Here's the new faculty members, smiling and handsome and heartbreakingly young. (Definite chili peppers to be dispensed on Ratemyprofessors. But for yr humble blogger, sliding inexorably down the slope of portly middle age? Nope.) Here's the various shit we'll be tackling over the semester. Here's the mildly contentious issue saved for the end of the meeting, which ends up burning more time than anyone expected. End of meeting. The cool kids head for the pub. We head out to pick up the kids and make dinner.
But all told it's off on the right foot, or some foot, this semester. I'm a week ahead with class reading, have a decent handle on the scholarly work I should be doing. At the moment I'm powering thru volume 12 of the Ruskin Library Edition (Lectures on Art & Architecture & miscellaneous stuff from the late 40s–early 50s); Anselm Jappe's book on Guy Debord; Hello Cruel World, selected lyrics of the Mekons (I don't really read that one, but follow along with the recordings).

After spending much of the summer rereading all (!) of Milton's poetry, I'm dipping back into Geoffrey Hill's Scenes from Comus, & making yet another attempt at Simon Jarvis's The Unconditional (which is breathtaking in its verbal mastery, but just beyond my comprehension as yet); Middlemarch; bits of Badiou and Zizek.

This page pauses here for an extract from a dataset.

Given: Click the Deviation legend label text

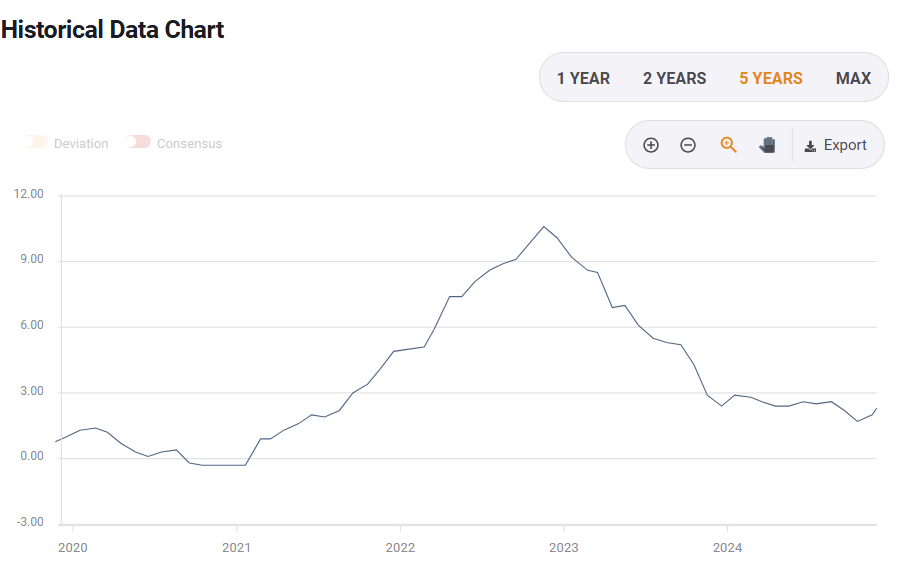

There's been a soup├žon of coolness in the breeze lately; the pool water is perfect; the girls, fresh from a week and a half at a new school, are alarmingly sweet and distractingly, surprisingly pretty (where'd they get those genes? not from my side of the tree...). Food tastes good, and the SodaStream provides an endless supply of environmentally sound seltzer. Things could be worse.


Ed Baker said...

zounds! and gad-zooks!! busy busy and that 'busy-busy' is a
tough life to hoe the road in and grounded nose to stone, but, I
spose some-boddhi's gotta do it:

Absent-Minded Professor
(by Howard Nemerov, 1960)

This lonely figure of not much fun
Strayed out of folklore fifteen years ago
Forever. Now on an autumn afternoon,
While the leaves drift past the office window,
His bright replacement, present-minded, stays
At the desk correcting papers, nor ever grieves
For the silly scholar of the bad old days,
Who'd burn the papers and correct the leaves.

Norman Finkelstein said...

Have you considered writing an academic satire, Mark? Or maybe that was just a bit of grim realism...

Brian S said...

I'll give you a chili pepper if you give me one--anonymously, of course.